▸ **What this exercise asks**
• A. In the article on #MeToo India, which French thinker is cited for the first volume of his History of Sexuality?
• B. Copy word for word a passage from the article on #MeToo India, starting at the words "Since sexual freedom" and stopping after "prism of power.".
• C. Carry on the article on #MeToo India from the point where it ends.

▸ **Reading passage**
※

Late last year, the #MeToo India moment created a much-needed jolt over gender justice, sexual harassment, power abuse and workplace redressal systems. Now, many months after, it’s hard to imagine all that happened in the white heat of October-November 2018. There has been a slow subsiding of the movement since. One of the reasons for that, has been due to #MeToo India’s telling silences and blind spots. The latter happened as only a set of people, mainly feminists, set the agenda for the #MeToo conversation. There was much-required reporting and augmenting of the voices of victims. But the investigation into the making of the harasser, had to go further. Thus, the skewed analyses led to an important, but limiting, public discourse. Due to that, many germane queries went unasked or if some were brought up, they went half explained. One such, was the idea of sex as a form of power and the relationship between sex and power.
During #MeToo India’s apex, there was intense explication over legitimate matters of sexual ‘choice’ and ‘consent’. However, those arguments failed to fully engage with the making and conversion of sex into a form of power for one gender over another. This writer found the following queries weren’t posed in relation to the accused harassers (and sexual harassment in general): a) How did the harasser reach a point where they saw sex as a form of power? b) How did the harasser reach a point where they saw sex as a form of abusing power? c) Since a number of harassers were married men, what light did #MeToo shine on the institution of marriage? and d) In what ways can thinking about sex be separated from notions of power?
The last has been one of the vexing queries to emerge in the post #MeToo churn and one without any easy answer. For this to be understood, one needed to reflect on how harassers became who they are. An obvious answer may lie in the gendered ordering of most societies, where power is distributed unevenly between women and men through the family-marriage-community web. The latter organises sexual intimacy as a ritual of social norms. And social norms tighten the interlinking of power with sex.
In essence, love, lust, sex and romance may seem natural triggers and responses to a human being’s emotional and physical needs. But, more importantly, they are also expressions of human freedom and imagination. Due to this, these ideas have the ability to disrupt social orthodoxy. To stop this from happening, meanings like power are assigned to sex by society’s overlords. Attaching such meaning to sex, as a form of power, makes the idea of sex, sexual intimacy and sexual freedom more tractable. In the process, sex becomes a form of power that can be controlled. In the first volume of his History of Sexuality, French thinker Michel Foucault elucidates many of these concerns. He tries to comprehend how the discourse in Western Europe around sex over the last 400 years became mediated through the institution of matrimony. All sex discourse came out of marriage discourse. Underplaying the pleasure element of sex, it became routinised as the social function of marriage. Due to this, Foucault felt society became “repressed”. Sex became an expression of power and may have led to its abuse.
Since sexual freedom can disrupt social convention, most human communities have wanted to put in norms to regulate and mediate sexual relations through systems as matrimony. Adding such provisos for women and men who are already internally unequal, recasts sex between them into a struggle for power. Thus, individuals are made to organically view sex through the prism of power.

※

▸ **Recorded data**
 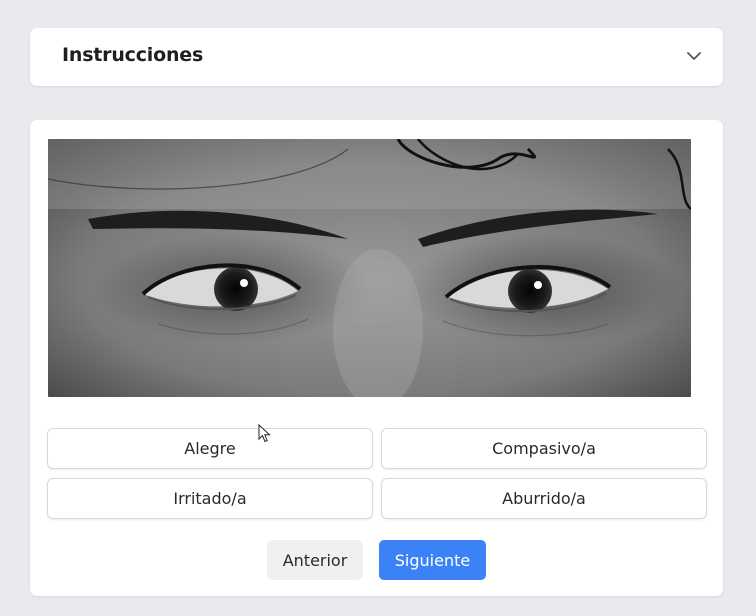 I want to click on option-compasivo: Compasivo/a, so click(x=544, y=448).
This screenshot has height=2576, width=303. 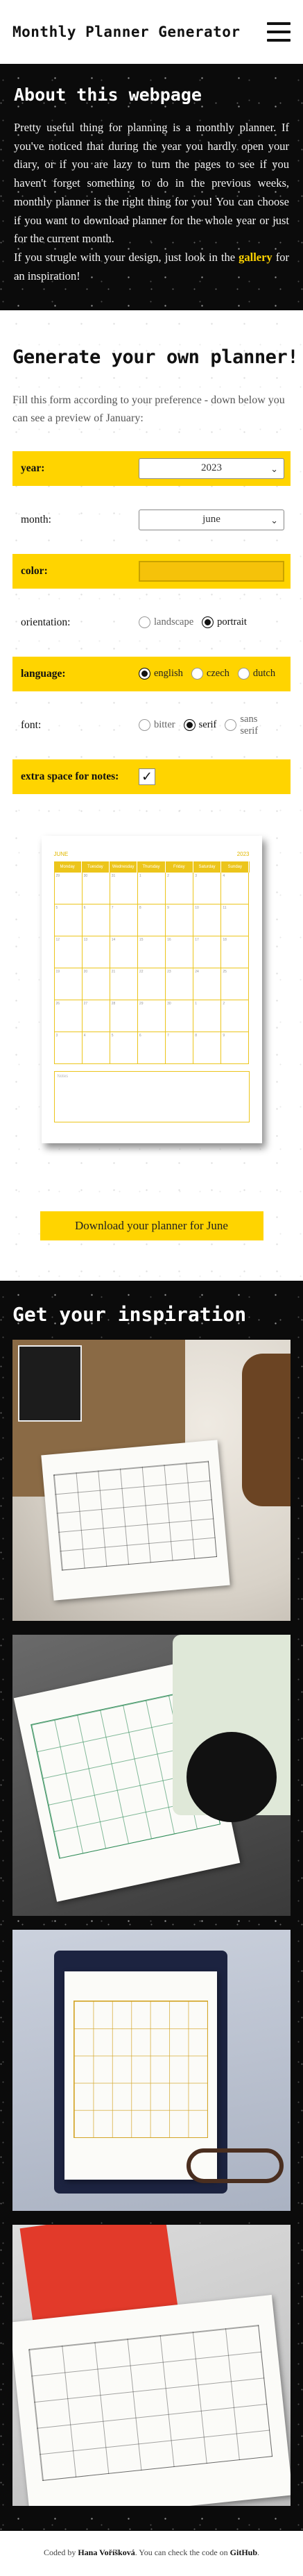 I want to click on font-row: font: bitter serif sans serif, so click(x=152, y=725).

※

▸ **Answers to this exercise**
• A. Michel Foucault

• B.
Since sexual freedom can disrupt social convention, most human communities have wanted to put in norms to regulate and mediate sexual relations through systems as matrimony. Adding such provisos for women and men who are already internally unequal, recasts sex between them into a struggle for power. Thus, individuals are made to organically view sex through the prism of power.

• C.
Therefore, how does one smash this sex-as-power grid of thought? How does one break this matrix of ideas and emotion that may operate at the level of the subconscious mind?
Published to acclaim and controversy in the early 1980s, black, lesbian American feminist Audre Lorde’s book Sister Outsider, talks about another way of examining this question. In one of the essays in her book, ‘Uses of the Erotic: The Erotic as Power’, Lorde talks about wrenching the notion of the ‘erotic’ away from the ‘pornographic’. Here, she argues against the ‘pornographic’ (not unlike the way we see ‘power’) and for the ‘erotic’ as (‘sex’). The former is tight, rigid and the latter is free flowing, capacious.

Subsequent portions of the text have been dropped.